Wie schätzen praktizierende Neurologen diese neuen Erkenntnisse ein? Das Science Media Center (SMC) befragte hierzu Prof. Dr. Bernhard Hemmer, Direktor der Klinik für Neurologie vom Klinikum rechts der Isar der Technischen Universität München, und Prof. Dr. Heinz Wiendl, Direktor der Klinik für Allgemeine Neurologie und Leiter der Arbeitsgruppe Experimentelle und translationale Neuroimmunologie von der Universität Münster [2].
Nicht jeder MS-Patient zeigt das Antikörpermuster – warum?

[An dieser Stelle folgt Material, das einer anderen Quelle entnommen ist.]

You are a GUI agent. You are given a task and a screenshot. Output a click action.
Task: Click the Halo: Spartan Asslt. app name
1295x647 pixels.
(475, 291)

Warum zeigen lediglich zehn Prozent der MS-Patienten diese Antikörperreaktion im Serum? „Die Antikörperreaktion könnte Ausdruck einer fehlgeleiteten Immunreaktion im Rahmen einer Epstein-Barr-Virus-Infektion (EBV) sein, die zu einem Autoimmunprozess gegen Eiweiße im zentralen Nervensystem (ZNS) führt – sogenanntes Molekulares Mimikry – und damit die MS auslöst“, erklärt Professor Hemmer. Er erinnert daran, dass EBV in der Entstehung der MS eine Rolle spielt, jedoch nur eine von 300 bis 400 Personen, die mit EBV infiziert ist, auch eine MS tatsächlich entwickelt. Somit reiche die EBV-Infektion nicht aus, sondern es müsse zu einer Fehlreaktion im Immunsystem kommen. Und: „Möglicherweise zeigt die beschriebene Antikörperreaktion diese Fehlreaktion an“.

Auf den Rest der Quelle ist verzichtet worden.